* Work instructions *
After locating the line that holds "You are a computer-use agent. Image", repeat it and each following line exactly until the material ends, skipping pictures.

>>

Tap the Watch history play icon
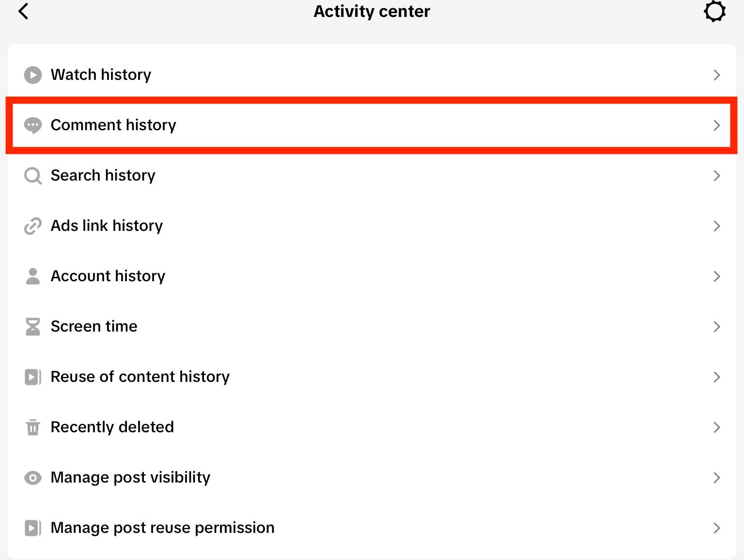33,75
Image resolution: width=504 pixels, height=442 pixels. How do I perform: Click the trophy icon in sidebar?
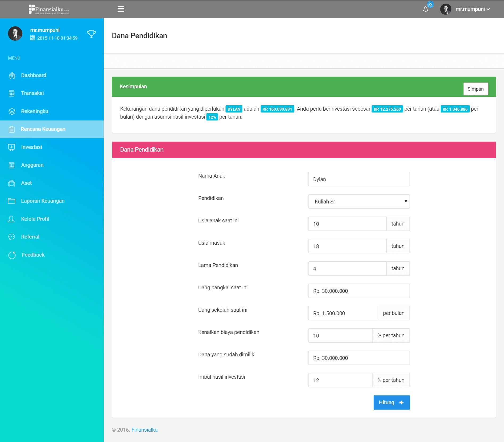91,34
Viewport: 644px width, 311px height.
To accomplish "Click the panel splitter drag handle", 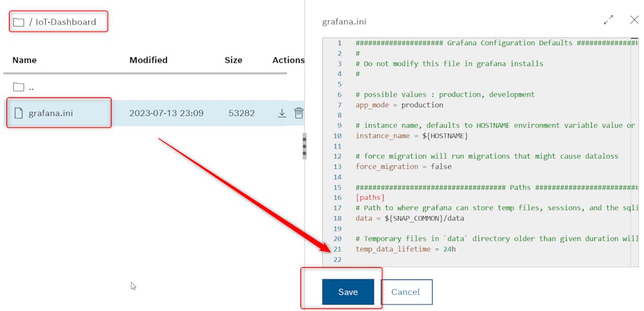I will 304,146.
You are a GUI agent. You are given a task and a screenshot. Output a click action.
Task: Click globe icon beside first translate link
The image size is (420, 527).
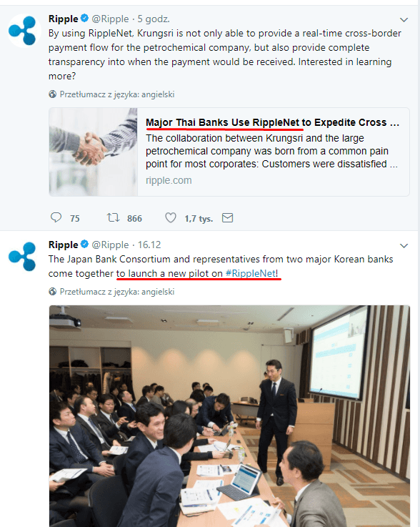(52, 94)
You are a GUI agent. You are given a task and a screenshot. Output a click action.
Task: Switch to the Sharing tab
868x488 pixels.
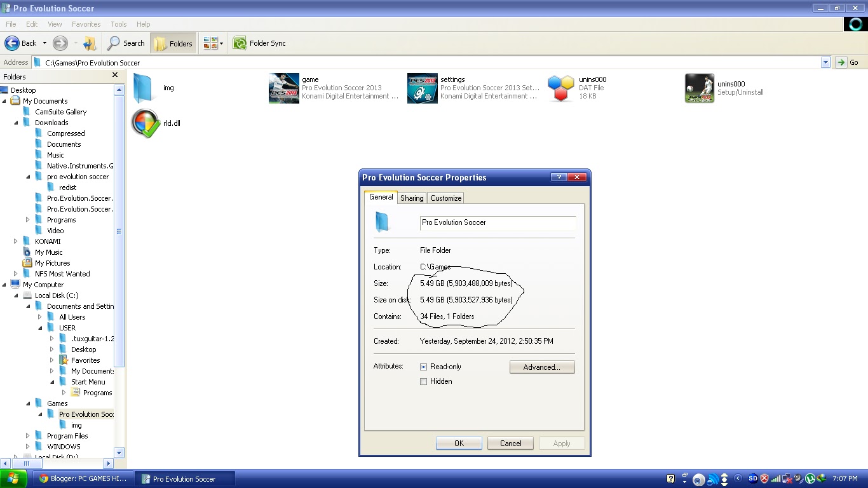[411, 198]
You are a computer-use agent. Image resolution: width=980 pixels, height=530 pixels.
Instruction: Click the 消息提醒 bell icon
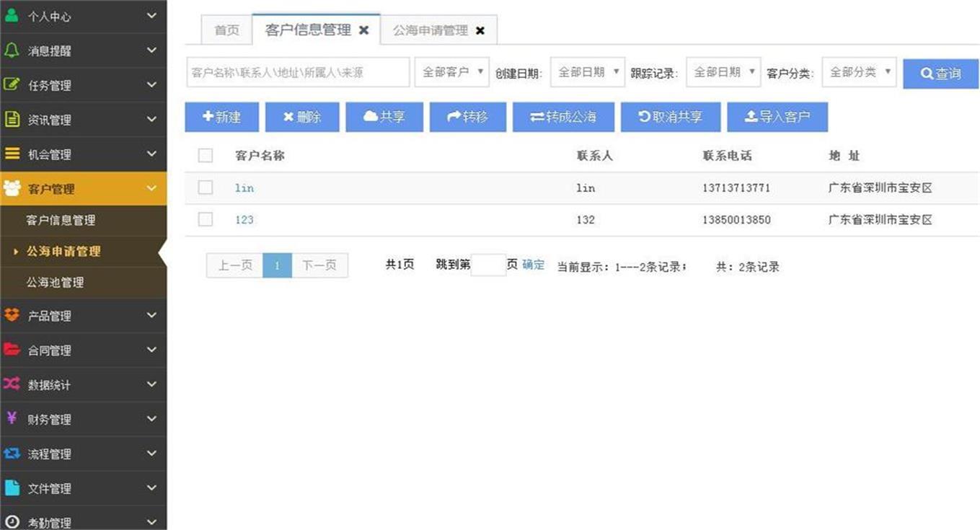(12, 50)
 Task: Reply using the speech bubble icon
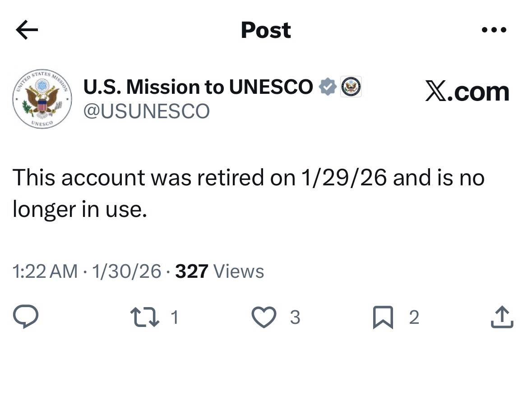point(25,317)
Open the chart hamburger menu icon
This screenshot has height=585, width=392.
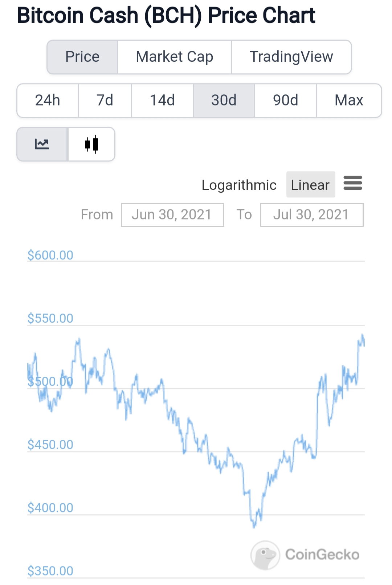(353, 183)
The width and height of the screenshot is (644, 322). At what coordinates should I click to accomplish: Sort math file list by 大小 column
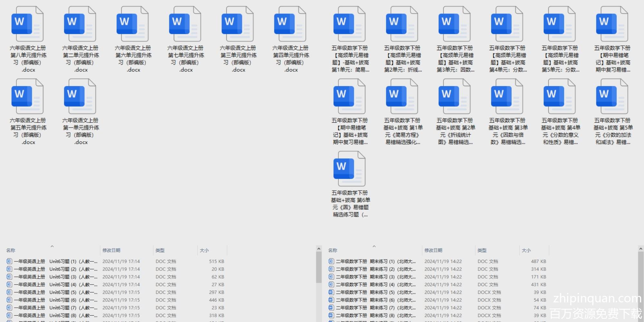(526, 251)
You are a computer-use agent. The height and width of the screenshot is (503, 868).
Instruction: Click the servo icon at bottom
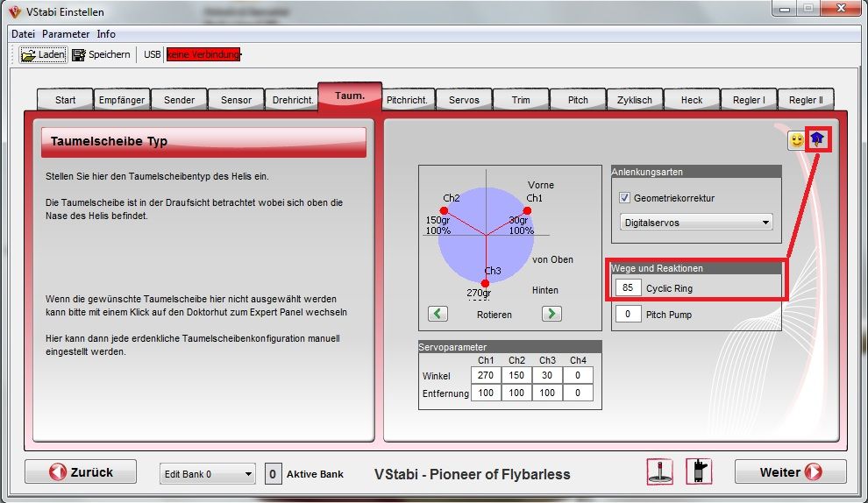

<<

* Exercise output *
You are a computer-use agent. Image resolution: width=980 pixels, height=530 pixels.
Instruction: Click the 消息提醒 bell icon
(12, 50)
 Task: Reply using the speech bubble icon
point(25,317)
Open the chart hamburger menu icon
This screenshot has height=585, width=392.
(353, 183)
The width and height of the screenshot is (644, 322). At what coordinates should I click to accomplish: Sort math file list by 大小 column
(526, 251)
You are a computer-use agent. The height and width of the screenshot is (503, 868).
Instruction: Click the servo icon at bottom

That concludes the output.